Beaucoup de thèmes WordPress déclarent des données structurées, parfois bien, parfois n'importe comment. L'audit passe tes gabarits dans le test de résultats enrichis de Google et vérifie qu'un article déclare bien un type Article avec auteur et dates cohérentes, que les fils d'Ariane sont balisés, et surtout qu'il n'y a pas de schémas en double (le thème ET l'extension SEO qui déclarent chacun leur version de la même entité).

En cas de doublon, désactive la sortie du thème et garde celle de l'extension SEO, qui est généralement plus complète et plus maintenue.

Point 7 : le crawl de l'extérieur, le seul juge

Tout ce qui précède se vérifie point par point, mais la vue d'ensemble ne s'obtient qu'en crawlant le site de l'extérieur, comme Google le fait. L'admin WordPress ne te montrera jamais les pages orphelines, les chaînes de redirections héritées de trois refontes, ou les 47 pages de tags indexées dont personne ne connaissait l'existence.

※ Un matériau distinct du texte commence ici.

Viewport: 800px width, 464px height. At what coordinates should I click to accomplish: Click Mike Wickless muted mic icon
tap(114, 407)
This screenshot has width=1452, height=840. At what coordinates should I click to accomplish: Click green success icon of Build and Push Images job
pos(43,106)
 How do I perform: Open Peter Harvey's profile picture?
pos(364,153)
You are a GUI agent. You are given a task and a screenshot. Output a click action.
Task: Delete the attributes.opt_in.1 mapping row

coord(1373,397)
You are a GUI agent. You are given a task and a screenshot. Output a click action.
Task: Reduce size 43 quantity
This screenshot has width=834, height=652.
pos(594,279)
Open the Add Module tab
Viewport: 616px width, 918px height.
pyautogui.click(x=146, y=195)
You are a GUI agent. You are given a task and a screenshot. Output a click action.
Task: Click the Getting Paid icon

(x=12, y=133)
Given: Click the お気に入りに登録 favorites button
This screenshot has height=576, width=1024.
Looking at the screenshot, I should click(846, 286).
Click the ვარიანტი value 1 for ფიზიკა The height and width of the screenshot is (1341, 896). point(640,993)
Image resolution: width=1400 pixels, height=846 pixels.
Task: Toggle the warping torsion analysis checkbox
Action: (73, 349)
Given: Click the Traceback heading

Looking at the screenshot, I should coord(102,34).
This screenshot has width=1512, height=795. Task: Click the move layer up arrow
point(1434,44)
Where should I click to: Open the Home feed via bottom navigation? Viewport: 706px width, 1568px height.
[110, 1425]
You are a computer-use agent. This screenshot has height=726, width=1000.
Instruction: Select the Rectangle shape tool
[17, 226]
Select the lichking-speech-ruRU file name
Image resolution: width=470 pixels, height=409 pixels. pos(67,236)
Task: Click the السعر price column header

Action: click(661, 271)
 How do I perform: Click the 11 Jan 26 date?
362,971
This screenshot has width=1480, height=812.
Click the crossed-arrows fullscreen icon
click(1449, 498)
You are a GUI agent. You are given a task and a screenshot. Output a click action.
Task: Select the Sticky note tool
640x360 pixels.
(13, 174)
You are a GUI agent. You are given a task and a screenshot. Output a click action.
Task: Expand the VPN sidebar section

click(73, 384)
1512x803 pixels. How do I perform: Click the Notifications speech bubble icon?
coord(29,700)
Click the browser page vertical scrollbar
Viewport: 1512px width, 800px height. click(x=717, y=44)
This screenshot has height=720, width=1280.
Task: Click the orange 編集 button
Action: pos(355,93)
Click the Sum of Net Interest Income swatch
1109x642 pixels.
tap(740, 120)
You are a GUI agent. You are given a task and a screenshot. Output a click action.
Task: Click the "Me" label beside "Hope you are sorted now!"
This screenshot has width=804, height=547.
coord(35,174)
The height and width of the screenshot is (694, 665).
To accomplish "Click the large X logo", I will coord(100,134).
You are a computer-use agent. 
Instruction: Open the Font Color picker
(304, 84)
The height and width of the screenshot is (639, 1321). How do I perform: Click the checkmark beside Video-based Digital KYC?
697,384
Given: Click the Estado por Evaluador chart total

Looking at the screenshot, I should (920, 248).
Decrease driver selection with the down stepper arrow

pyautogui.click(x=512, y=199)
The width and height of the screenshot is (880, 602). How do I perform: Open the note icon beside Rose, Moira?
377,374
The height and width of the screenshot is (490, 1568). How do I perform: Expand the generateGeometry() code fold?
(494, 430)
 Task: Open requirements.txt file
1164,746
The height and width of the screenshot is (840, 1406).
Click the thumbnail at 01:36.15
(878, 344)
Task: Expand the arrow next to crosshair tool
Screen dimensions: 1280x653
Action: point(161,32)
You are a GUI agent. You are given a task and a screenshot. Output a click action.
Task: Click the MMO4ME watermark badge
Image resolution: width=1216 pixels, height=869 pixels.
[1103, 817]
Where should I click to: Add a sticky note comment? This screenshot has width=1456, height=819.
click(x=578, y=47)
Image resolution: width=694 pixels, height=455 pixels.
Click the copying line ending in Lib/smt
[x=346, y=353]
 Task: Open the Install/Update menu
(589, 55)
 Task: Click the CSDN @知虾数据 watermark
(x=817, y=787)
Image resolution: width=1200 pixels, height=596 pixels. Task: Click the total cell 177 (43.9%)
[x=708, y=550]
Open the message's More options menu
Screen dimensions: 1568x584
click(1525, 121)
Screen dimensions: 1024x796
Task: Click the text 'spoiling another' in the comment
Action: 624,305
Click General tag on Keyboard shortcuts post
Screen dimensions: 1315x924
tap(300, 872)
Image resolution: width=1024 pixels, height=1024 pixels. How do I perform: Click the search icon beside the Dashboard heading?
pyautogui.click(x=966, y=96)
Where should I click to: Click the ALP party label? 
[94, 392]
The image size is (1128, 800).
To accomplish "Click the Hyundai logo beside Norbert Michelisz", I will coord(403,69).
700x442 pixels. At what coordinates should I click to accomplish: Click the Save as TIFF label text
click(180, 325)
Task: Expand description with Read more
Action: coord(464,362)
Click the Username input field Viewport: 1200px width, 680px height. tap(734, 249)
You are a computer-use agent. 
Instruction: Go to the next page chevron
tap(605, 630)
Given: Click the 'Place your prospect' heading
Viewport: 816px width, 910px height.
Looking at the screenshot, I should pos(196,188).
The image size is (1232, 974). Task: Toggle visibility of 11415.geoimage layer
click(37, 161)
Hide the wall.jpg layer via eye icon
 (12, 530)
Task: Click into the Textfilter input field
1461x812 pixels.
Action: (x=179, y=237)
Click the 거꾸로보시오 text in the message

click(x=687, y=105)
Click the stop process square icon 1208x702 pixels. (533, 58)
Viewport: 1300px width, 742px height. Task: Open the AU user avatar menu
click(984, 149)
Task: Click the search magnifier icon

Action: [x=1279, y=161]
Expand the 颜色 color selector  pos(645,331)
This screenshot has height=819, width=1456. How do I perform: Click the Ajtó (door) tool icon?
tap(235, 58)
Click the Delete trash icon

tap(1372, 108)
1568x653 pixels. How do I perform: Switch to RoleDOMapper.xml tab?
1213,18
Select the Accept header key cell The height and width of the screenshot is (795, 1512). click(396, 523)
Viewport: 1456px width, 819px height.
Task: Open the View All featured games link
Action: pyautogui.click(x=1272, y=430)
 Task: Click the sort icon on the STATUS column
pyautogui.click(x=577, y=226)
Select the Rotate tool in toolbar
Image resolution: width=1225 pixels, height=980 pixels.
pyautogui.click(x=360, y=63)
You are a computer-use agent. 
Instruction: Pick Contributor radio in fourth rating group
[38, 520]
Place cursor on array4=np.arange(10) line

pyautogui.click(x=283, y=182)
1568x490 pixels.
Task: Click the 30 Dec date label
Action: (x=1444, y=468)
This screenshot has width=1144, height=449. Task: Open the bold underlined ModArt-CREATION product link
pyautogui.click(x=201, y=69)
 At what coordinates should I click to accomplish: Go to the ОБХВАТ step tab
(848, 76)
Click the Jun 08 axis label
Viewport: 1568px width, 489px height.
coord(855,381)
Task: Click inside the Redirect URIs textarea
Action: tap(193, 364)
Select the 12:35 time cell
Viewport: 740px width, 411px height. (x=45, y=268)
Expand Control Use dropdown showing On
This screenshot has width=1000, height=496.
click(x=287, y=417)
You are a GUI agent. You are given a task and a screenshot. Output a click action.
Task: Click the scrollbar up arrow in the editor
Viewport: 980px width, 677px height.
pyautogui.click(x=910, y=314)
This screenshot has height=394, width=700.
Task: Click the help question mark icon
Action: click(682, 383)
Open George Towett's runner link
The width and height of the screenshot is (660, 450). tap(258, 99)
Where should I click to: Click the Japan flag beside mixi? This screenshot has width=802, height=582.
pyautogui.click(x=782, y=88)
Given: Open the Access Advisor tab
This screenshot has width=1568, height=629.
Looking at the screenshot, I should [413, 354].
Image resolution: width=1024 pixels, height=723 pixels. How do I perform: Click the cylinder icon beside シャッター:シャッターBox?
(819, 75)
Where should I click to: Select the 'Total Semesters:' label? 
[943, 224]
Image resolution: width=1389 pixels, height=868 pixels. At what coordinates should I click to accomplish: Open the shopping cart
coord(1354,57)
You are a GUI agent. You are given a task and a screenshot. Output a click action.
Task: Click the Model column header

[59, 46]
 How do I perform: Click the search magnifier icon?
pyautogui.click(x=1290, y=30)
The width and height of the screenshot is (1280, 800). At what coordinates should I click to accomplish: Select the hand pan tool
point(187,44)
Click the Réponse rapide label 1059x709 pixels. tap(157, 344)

C'est exactement ce que fait l'audit Bloomwise : il crawle ton WordPress comme Googlebot, croise avec tes données réelles d'indexation, et ressort la liste des problèmes priorisée par impact, pages fantômes et signaux contradictoires inclus. Et comme Bloomwise se connecte à WordPress, la boucle se referme : tu peux générer et publier les contenus directement depuis la plateforme, avec balises et maillage interne déjà optimisés, sans copier-coller.

Ce qu'une extension SEO audite, et ce qu'elle ne verra jamais

Une extension SEO configure ton site. Elle ne l'audite pas, et la nuance compte davantage que ce que laisse entendre le marketing.

Une extension vit à l'intérieur de WordPress et voit ce que WordPress sait : tes titles, tes meta descriptions, tes réglages de canonical, si un article a un mot-clé cible. C'est réellement utile, et les petites checklists par article installent de bonnes habitudes. Mais une extension ne voit rien de ce qui se passe hors de l'administration. Elle ignore que trois refontes t'ont laissé des chaînes de redirections, que 47 pages de tags dorment dans l'index, que ton LCP mobile est à quatre secondes sur un vrai téléphone, ou qu'une page ne reçoit aucun lien interne. Ces problèmes n'apparaissent qu'avec un crawl qui part de ta page d'accueil et suit les liens comme le ferait un moteur.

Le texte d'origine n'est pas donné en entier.